=== RECORDED INFORMATION ===
■ ■ ■ ■ ■

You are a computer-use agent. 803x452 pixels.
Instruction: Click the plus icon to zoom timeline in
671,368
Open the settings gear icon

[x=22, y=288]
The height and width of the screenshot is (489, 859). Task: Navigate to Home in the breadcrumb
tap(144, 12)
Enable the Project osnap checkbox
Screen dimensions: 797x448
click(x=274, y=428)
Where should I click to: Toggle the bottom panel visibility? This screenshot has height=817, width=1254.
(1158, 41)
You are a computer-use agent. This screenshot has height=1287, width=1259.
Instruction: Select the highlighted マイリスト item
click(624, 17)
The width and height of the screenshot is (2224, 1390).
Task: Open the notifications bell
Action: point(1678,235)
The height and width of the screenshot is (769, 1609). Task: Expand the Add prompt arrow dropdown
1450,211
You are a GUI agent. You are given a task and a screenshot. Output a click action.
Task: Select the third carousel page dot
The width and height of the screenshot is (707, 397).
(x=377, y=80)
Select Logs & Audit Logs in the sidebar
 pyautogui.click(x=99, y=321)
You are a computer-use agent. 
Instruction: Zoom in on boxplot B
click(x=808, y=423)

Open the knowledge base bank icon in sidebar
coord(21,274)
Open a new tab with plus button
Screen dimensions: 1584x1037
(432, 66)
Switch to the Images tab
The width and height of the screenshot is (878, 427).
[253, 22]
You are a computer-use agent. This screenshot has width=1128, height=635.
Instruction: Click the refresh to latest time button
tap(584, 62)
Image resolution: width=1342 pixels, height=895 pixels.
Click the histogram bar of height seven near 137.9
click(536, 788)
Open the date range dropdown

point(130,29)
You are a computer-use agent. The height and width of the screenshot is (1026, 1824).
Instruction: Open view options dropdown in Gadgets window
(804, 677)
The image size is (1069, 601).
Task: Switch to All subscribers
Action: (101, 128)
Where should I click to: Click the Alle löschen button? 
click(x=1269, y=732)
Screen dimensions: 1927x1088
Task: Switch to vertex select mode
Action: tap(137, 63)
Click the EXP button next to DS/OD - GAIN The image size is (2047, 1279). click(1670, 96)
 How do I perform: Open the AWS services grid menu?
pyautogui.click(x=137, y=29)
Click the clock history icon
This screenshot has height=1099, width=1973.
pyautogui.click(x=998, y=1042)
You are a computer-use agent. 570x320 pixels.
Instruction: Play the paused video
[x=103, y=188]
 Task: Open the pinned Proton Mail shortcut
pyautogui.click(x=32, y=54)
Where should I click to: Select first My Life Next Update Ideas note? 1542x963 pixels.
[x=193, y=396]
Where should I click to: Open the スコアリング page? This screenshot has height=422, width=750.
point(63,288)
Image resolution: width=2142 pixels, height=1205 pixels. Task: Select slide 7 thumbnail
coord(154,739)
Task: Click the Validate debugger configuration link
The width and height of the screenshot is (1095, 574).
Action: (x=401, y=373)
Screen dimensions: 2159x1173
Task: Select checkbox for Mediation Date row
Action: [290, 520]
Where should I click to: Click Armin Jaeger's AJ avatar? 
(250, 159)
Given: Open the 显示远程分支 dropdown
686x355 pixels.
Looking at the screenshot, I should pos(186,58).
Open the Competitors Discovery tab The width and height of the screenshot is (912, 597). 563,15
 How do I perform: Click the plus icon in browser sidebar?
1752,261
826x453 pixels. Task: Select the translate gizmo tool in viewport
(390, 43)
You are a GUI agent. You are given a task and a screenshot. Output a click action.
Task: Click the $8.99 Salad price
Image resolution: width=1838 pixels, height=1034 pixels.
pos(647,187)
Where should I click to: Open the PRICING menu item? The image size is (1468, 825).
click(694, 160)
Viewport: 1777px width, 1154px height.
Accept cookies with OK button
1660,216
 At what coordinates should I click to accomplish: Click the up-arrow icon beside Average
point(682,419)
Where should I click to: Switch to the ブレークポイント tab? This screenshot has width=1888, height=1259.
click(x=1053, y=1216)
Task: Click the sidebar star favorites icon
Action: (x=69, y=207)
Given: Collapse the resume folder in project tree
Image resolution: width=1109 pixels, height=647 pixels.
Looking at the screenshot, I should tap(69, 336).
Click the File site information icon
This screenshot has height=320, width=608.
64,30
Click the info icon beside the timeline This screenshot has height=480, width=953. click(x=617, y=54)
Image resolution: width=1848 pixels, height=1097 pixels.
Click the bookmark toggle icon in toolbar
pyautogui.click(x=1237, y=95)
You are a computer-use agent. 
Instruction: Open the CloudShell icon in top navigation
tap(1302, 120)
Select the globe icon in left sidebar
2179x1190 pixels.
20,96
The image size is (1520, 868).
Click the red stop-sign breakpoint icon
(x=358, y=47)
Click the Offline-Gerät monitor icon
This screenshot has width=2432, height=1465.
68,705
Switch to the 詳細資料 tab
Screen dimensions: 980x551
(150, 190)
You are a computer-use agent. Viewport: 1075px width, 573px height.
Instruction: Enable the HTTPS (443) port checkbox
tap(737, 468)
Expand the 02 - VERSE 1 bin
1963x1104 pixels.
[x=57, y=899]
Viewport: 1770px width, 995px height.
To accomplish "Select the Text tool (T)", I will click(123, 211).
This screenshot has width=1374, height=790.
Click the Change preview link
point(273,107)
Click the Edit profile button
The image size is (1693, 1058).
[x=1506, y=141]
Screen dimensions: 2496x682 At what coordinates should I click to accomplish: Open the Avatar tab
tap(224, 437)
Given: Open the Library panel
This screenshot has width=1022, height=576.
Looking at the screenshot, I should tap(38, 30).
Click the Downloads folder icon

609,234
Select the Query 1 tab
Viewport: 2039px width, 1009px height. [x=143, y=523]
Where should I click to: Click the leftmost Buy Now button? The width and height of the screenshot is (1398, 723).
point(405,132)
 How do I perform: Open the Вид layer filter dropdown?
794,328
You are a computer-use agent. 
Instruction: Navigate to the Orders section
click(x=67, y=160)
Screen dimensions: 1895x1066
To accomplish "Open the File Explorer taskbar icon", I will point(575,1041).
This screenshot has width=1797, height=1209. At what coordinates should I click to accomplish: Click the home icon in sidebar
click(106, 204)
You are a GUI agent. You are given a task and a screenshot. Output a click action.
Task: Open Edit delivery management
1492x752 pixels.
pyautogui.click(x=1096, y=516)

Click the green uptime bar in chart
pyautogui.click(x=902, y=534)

■ ■ ■ ■ ■

=== DESCRIPTION OF THE TASK ===
Nothing but the lines above from the one containing "Click the red stop-sign breakpoint icon" through the one containing "You are a computer-use agent. Viewport: 1075px" should appear in the answer, each repeated exactly.

=== TASK RESULT ===
Click the red stop-sign breakpoint icon
(x=358, y=47)
Click the Offline-Gerät monitor icon
This screenshot has width=2432, height=1465.
68,705
Switch to the 詳細資料 tab
Screen dimensions: 980x551
(150, 190)
You are a computer-use agent. Viewport: 1075px width, 573px height.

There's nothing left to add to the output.